• [Work instruction]: When a line of the entries contains "Given", please list that line.

• [Supplied data]:
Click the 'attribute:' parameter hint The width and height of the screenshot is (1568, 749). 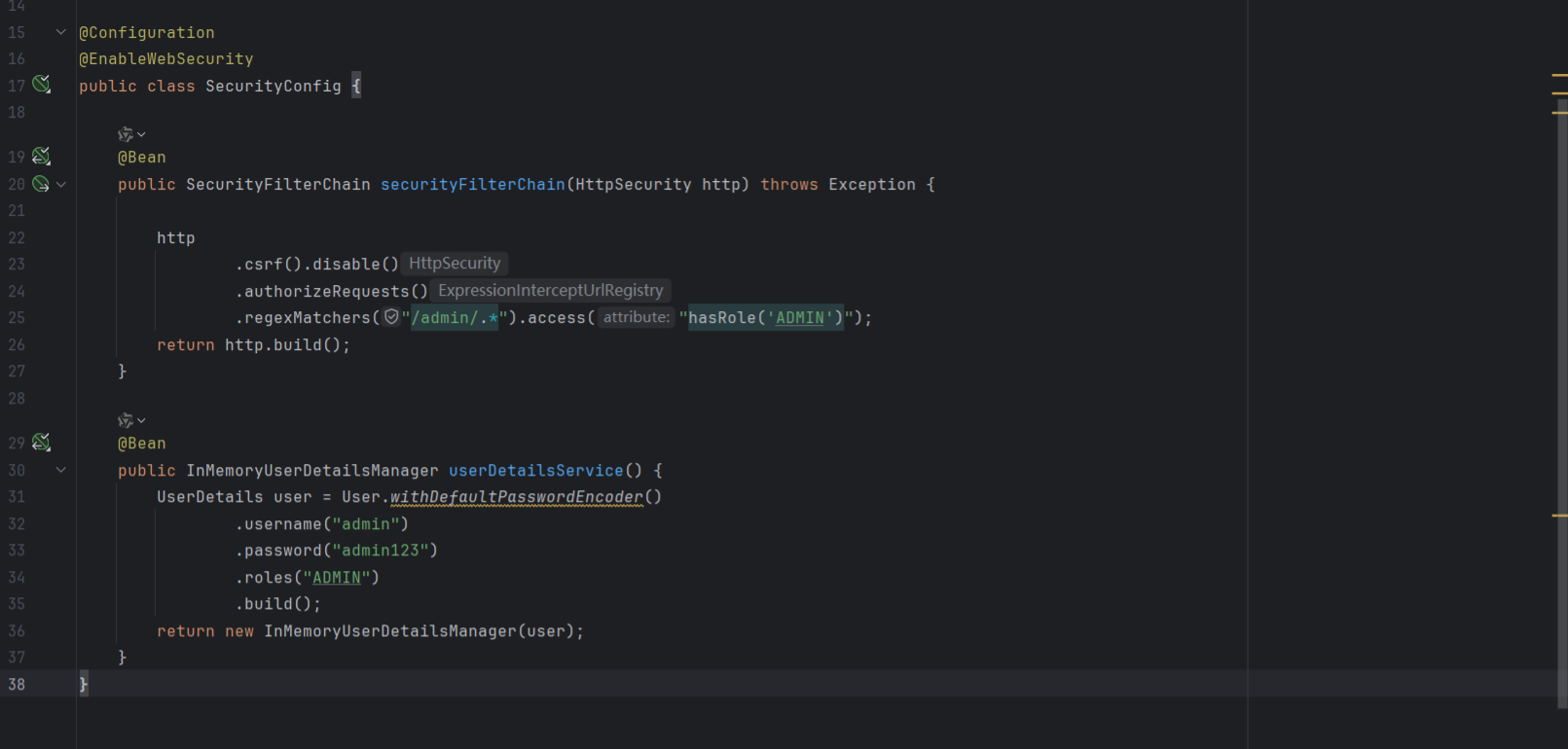(636, 317)
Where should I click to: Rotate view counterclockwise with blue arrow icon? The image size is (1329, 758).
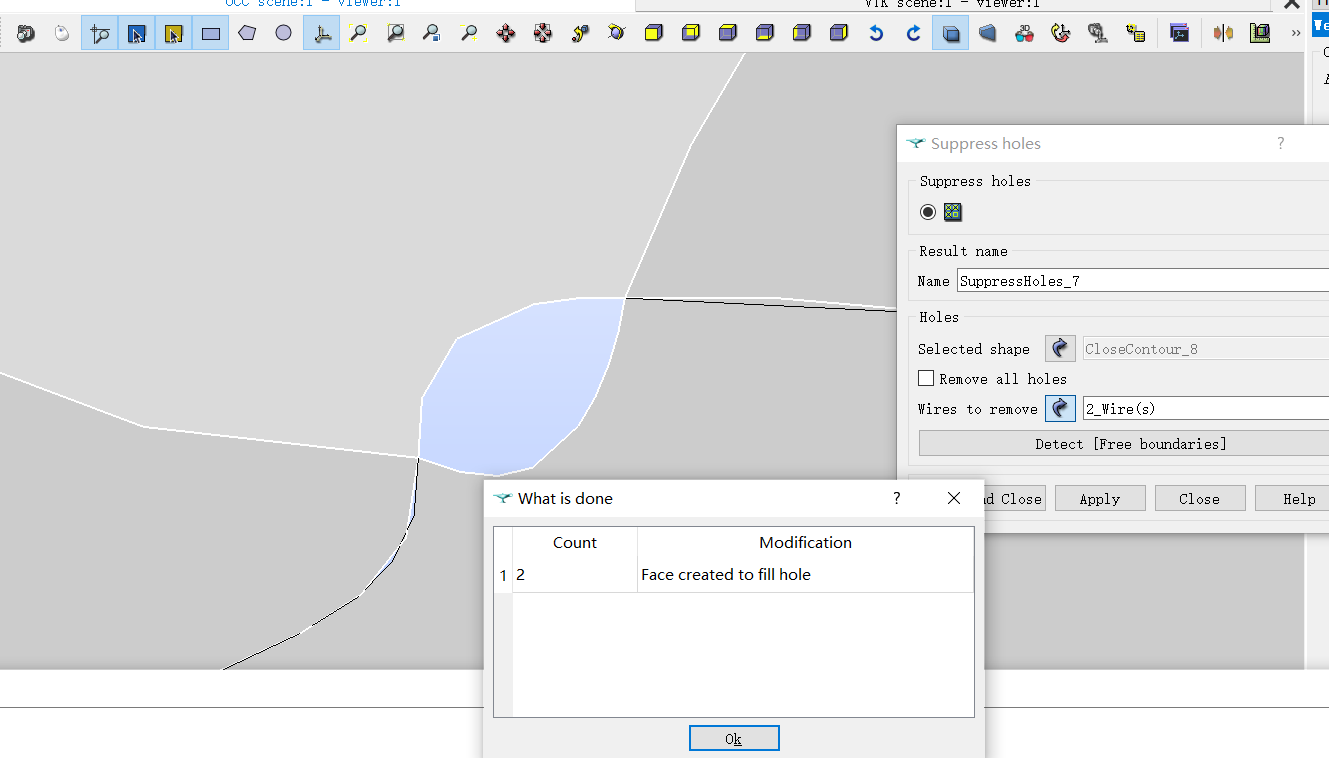[876, 34]
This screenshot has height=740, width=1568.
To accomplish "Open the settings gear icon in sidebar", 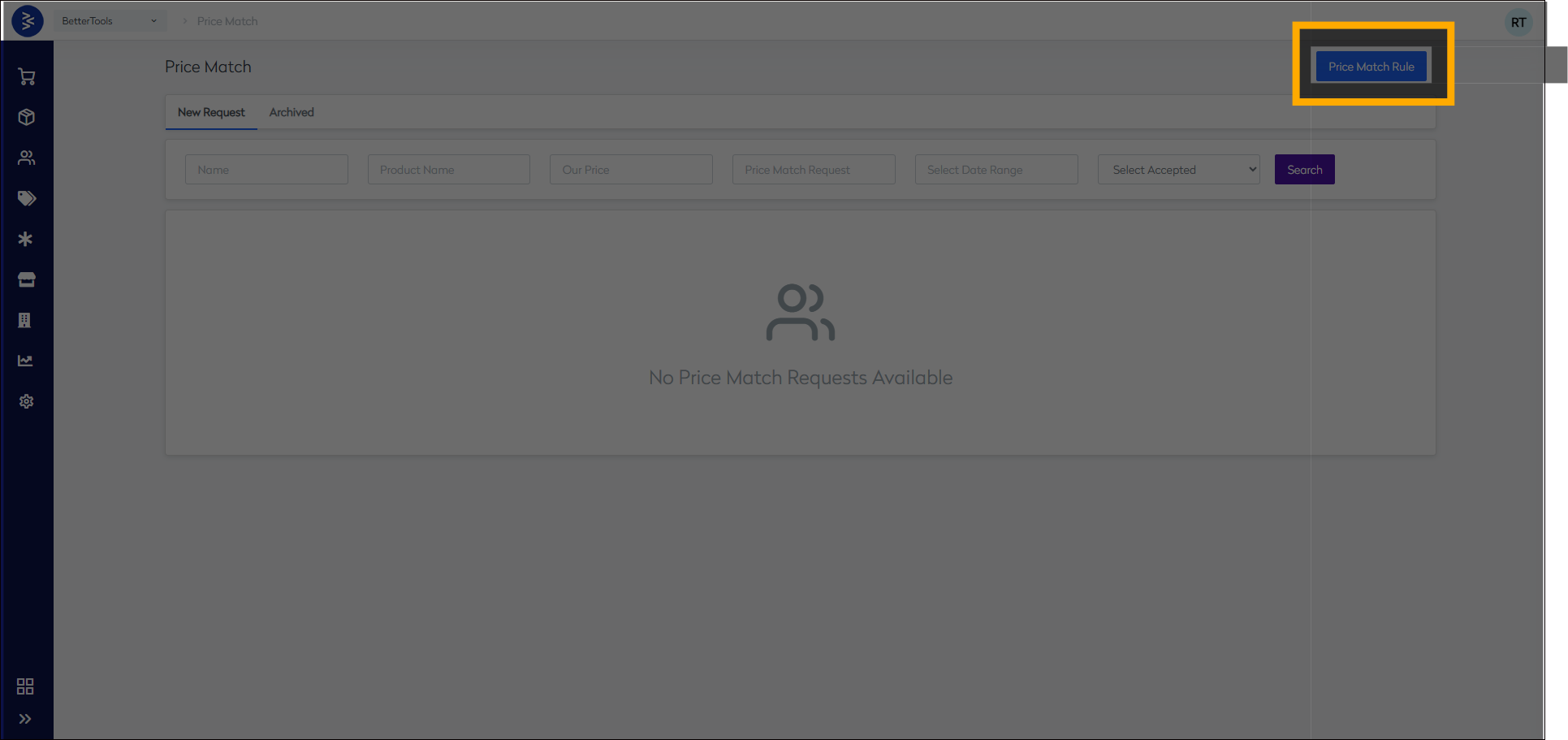I will pos(26,401).
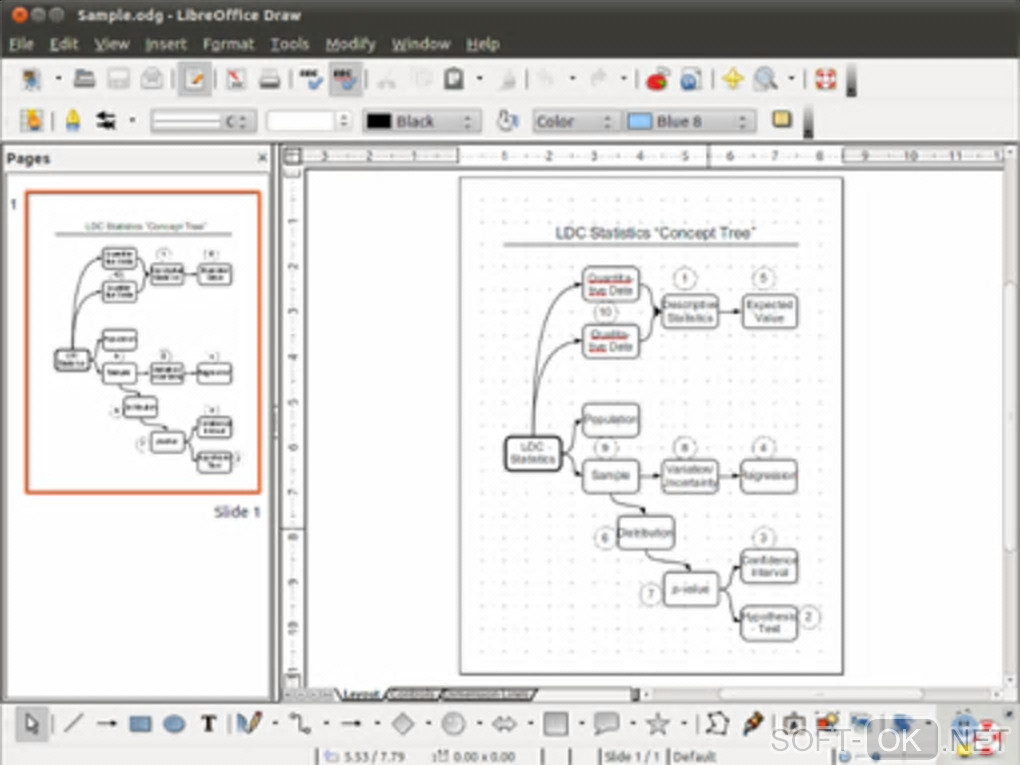
Task: Select the Ellipse drawing tool
Action: [x=174, y=723]
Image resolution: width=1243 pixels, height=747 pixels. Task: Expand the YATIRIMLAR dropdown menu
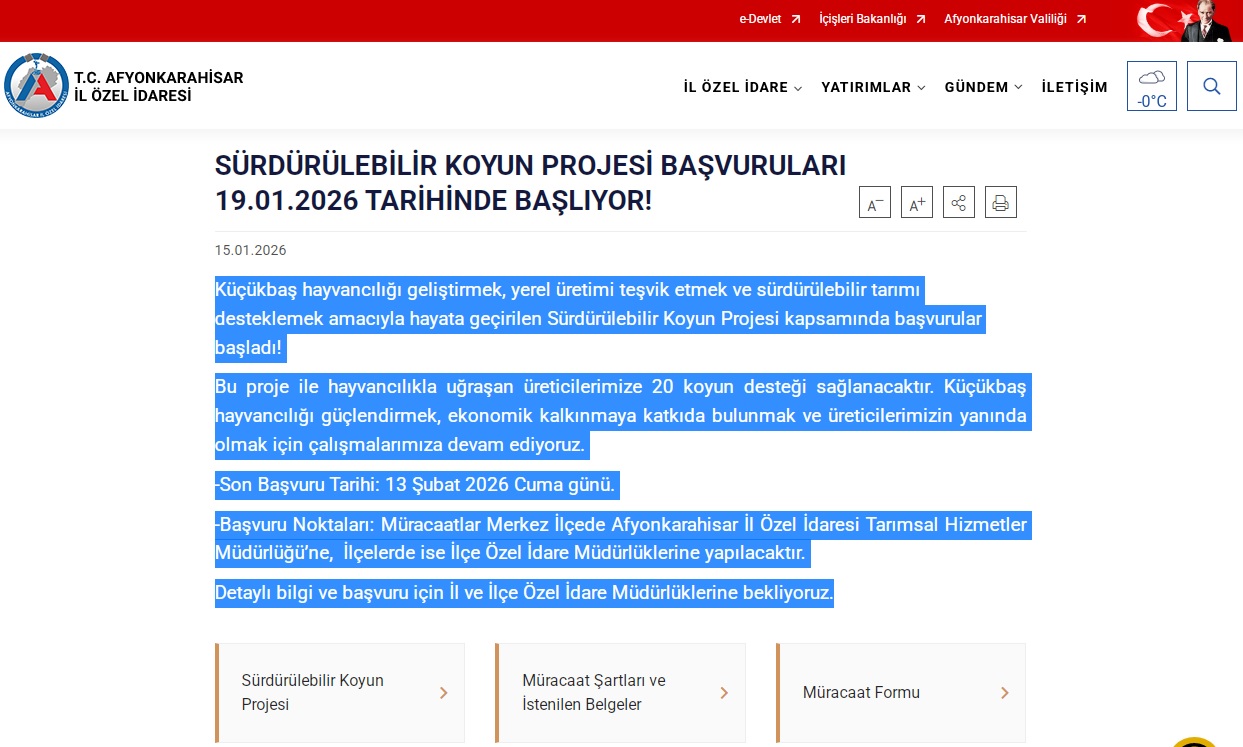click(x=872, y=87)
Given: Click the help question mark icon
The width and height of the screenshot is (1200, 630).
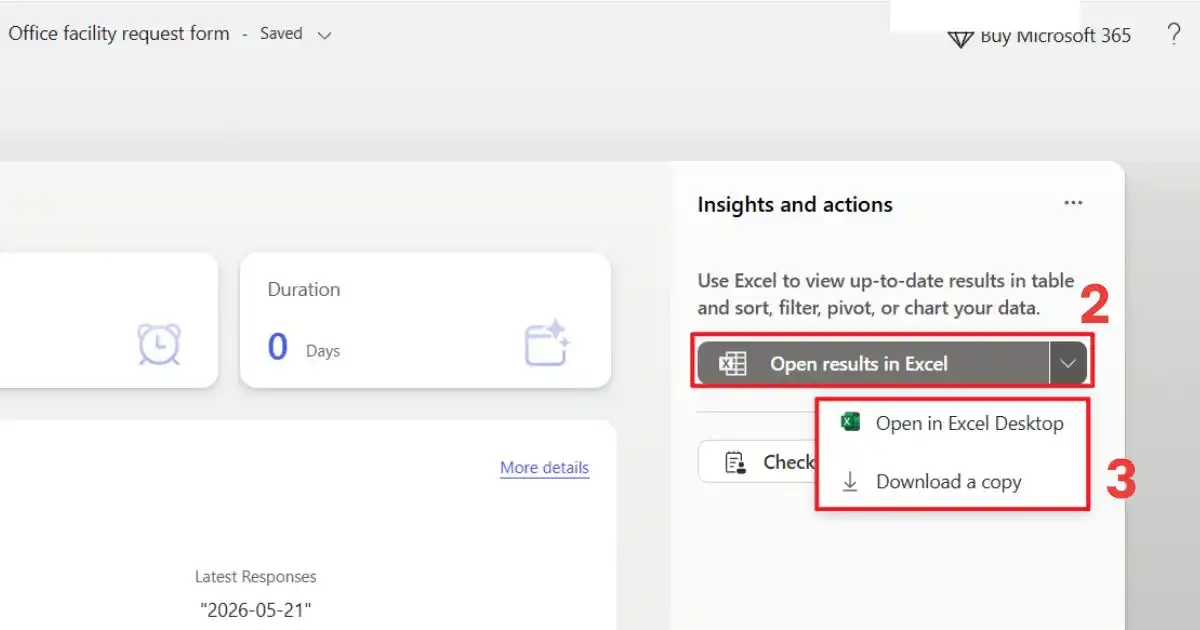Looking at the screenshot, I should 1174,35.
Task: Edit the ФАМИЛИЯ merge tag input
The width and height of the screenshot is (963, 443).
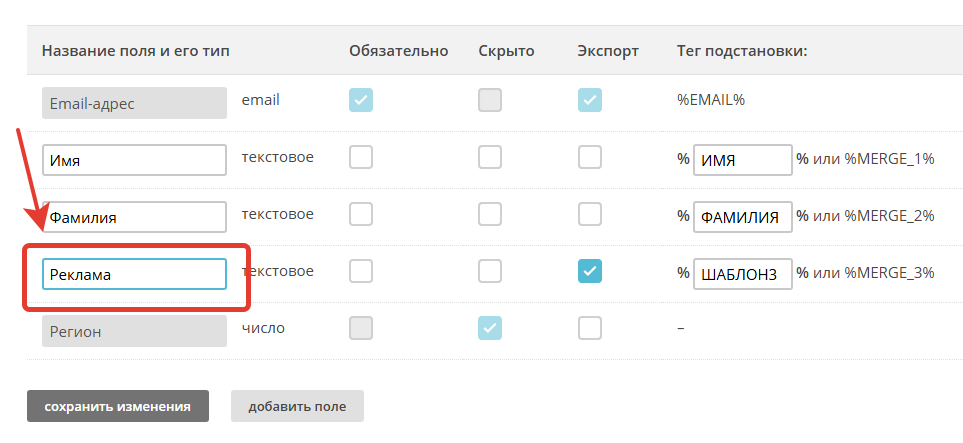Action: [x=742, y=217]
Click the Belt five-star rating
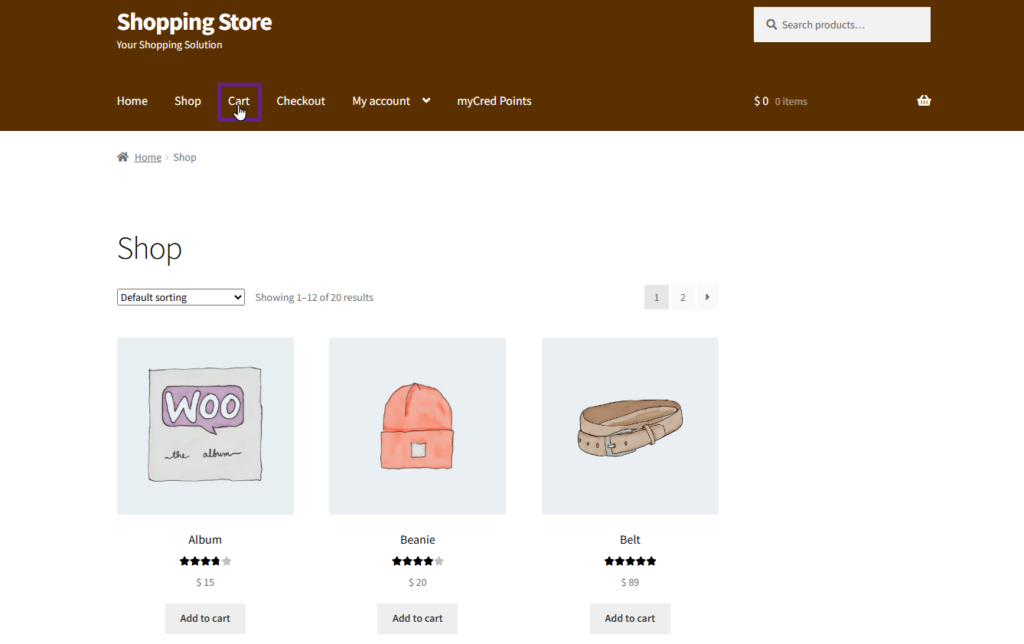Viewport: 1024px width, 644px height. (630, 561)
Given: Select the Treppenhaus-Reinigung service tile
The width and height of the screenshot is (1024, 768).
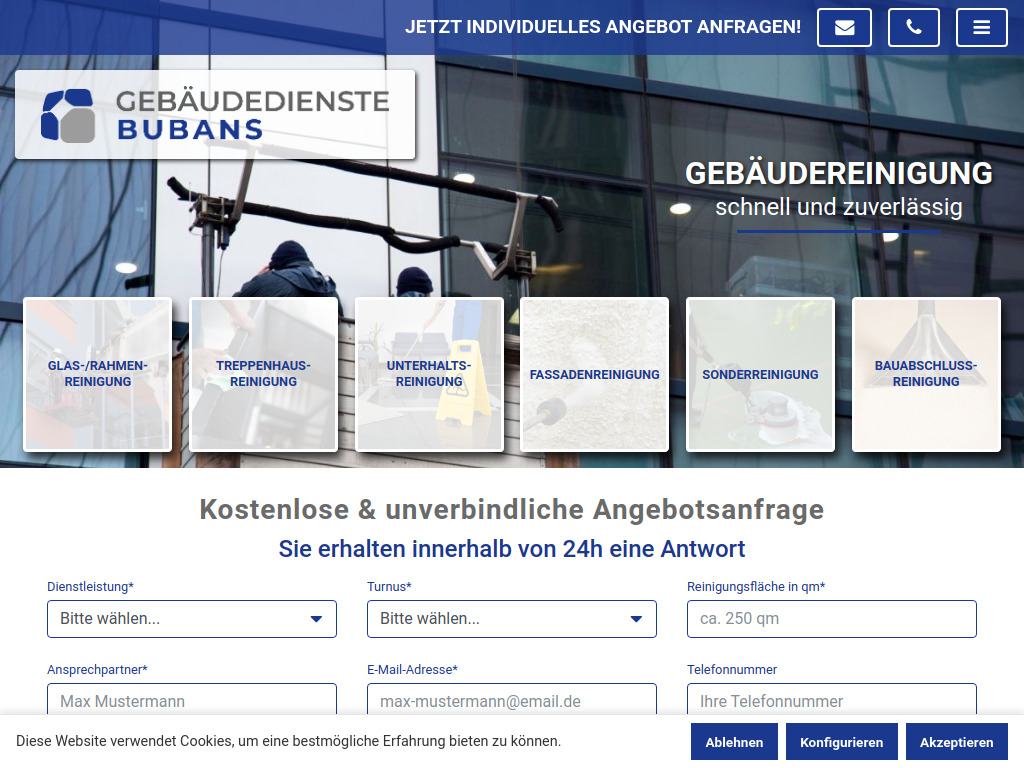Looking at the screenshot, I should click(263, 374).
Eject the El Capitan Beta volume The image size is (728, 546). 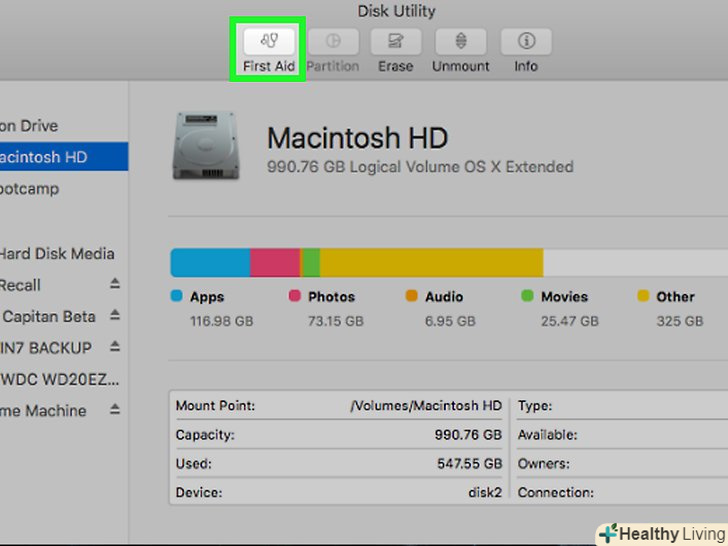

• [Solution to this problem]:
Given: Click the help question mark icon
Given: Select the Treppenhaus-Reinigung service tile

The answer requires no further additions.